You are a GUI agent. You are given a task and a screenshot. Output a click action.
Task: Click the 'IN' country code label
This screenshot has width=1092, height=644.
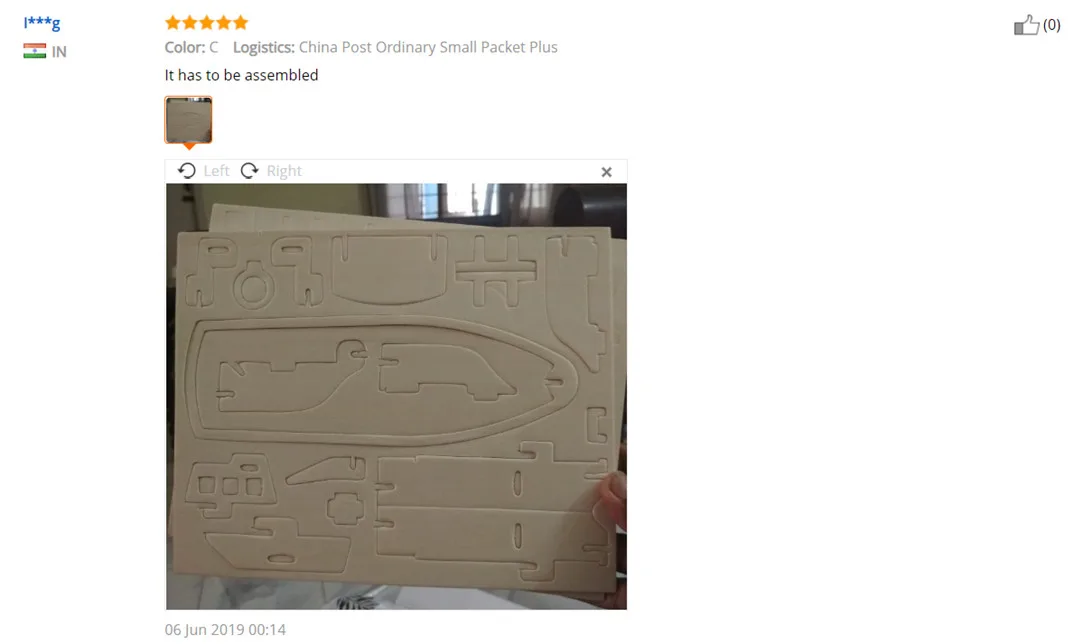coord(59,52)
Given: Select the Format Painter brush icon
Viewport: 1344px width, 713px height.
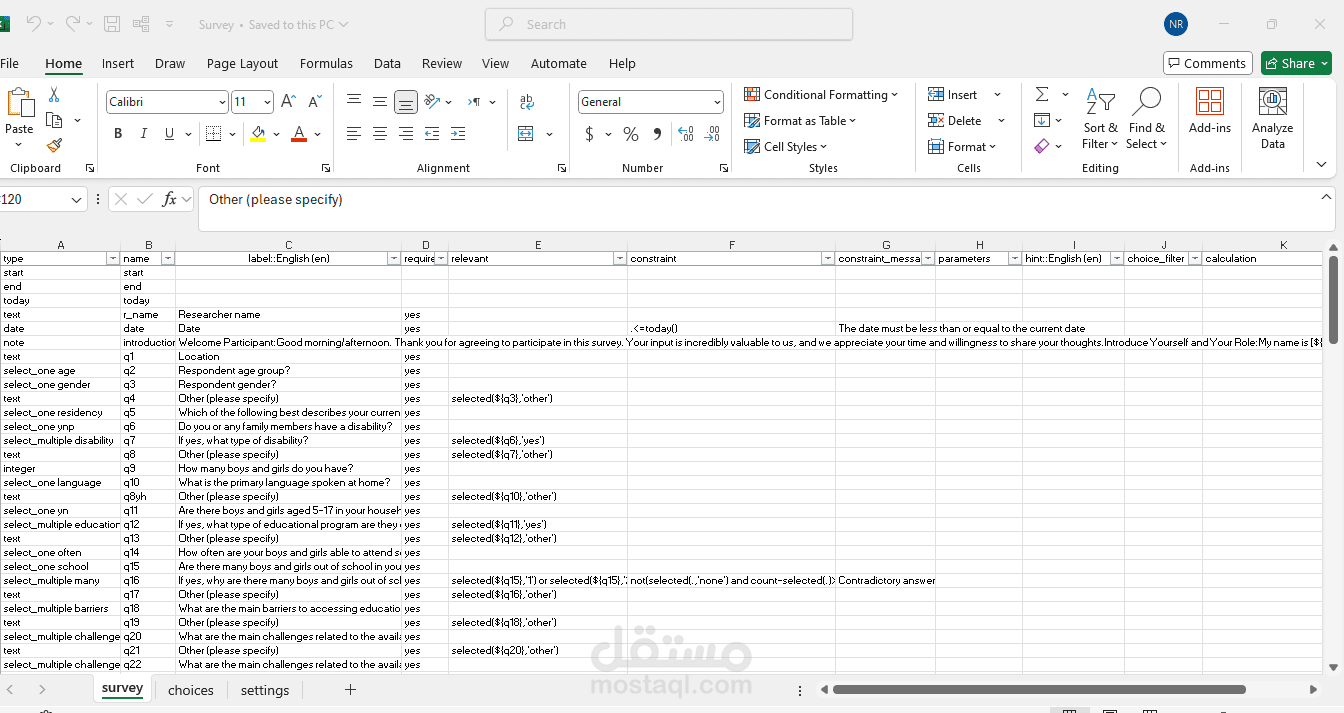Looking at the screenshot, I should tap(54, 146).
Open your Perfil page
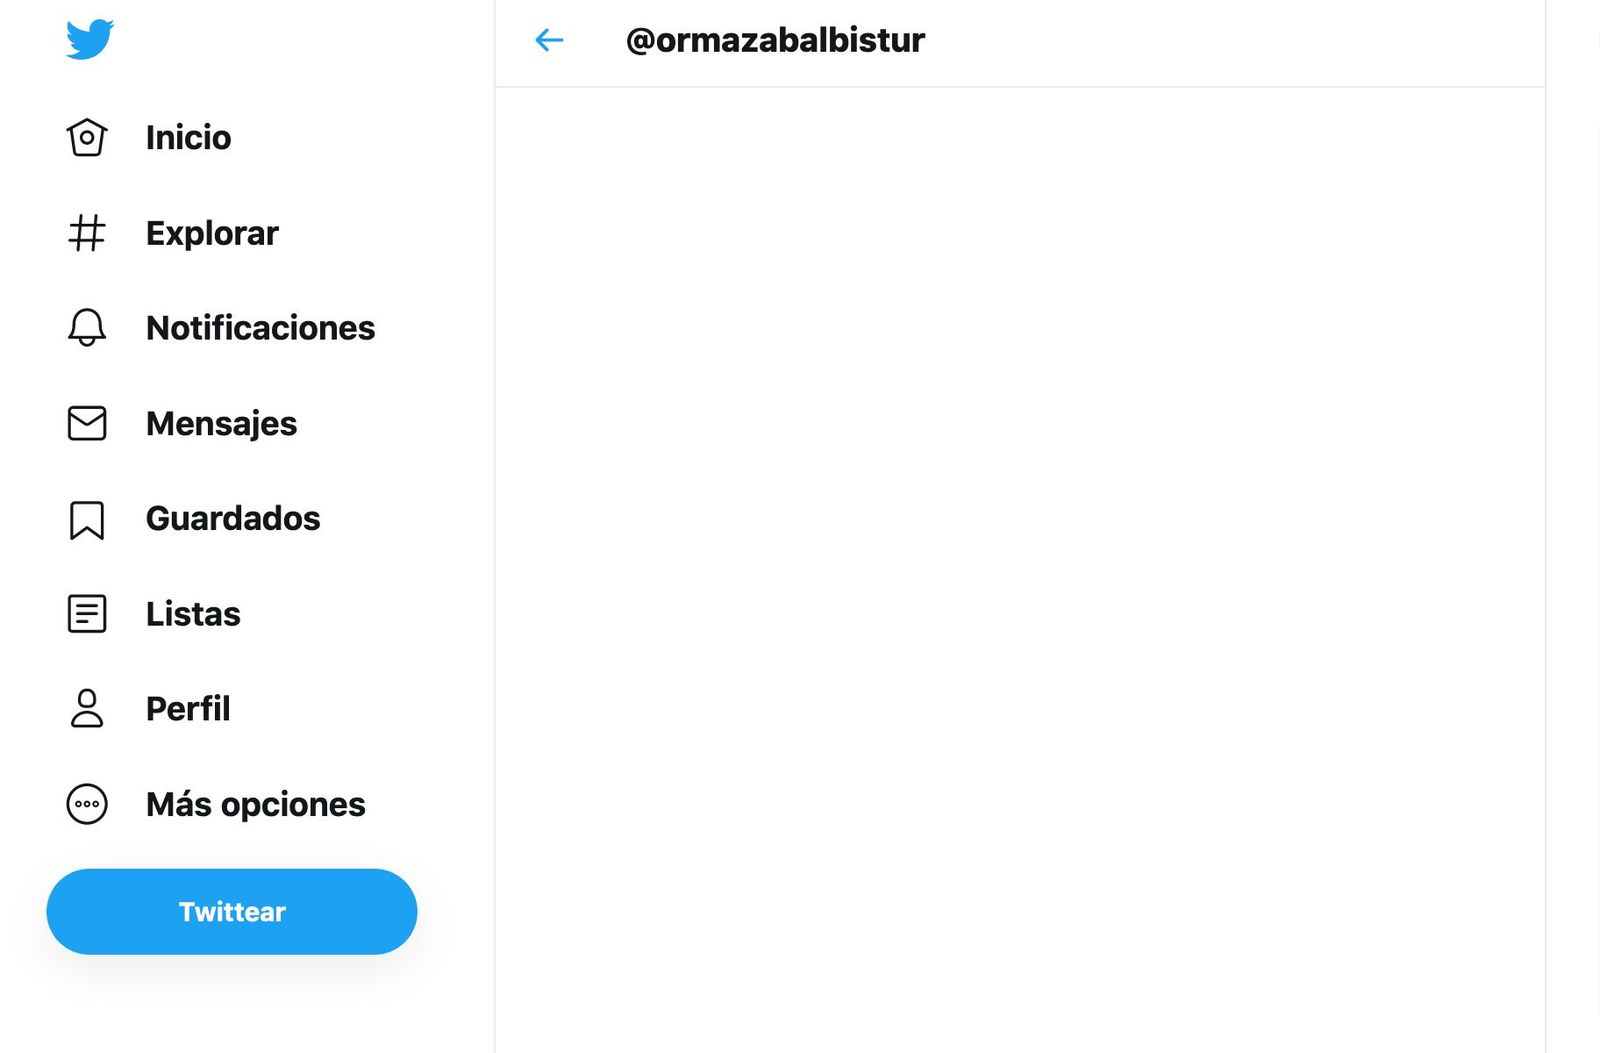This screenshot has height=1053, width=1600. point(186,708)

:: Aim of the exercise ::
Word for word, return the listing above; the pictures do not belong in the copy.

:: Your solution ::
You are a GUI agent. You are given a task and a screenshot. Output a click action.
Task: Click the 'IN' country code label
This screenshot has width=1092, height=644.
coord(59,52)
Given: Select the Format Painter brush icon
Viewport: 1344px width, 713px height.
Looking at the screenshot, I should tap(54, 146).
Open your Perfil page
This screenshot has height=1053, width=1600. point(186,708)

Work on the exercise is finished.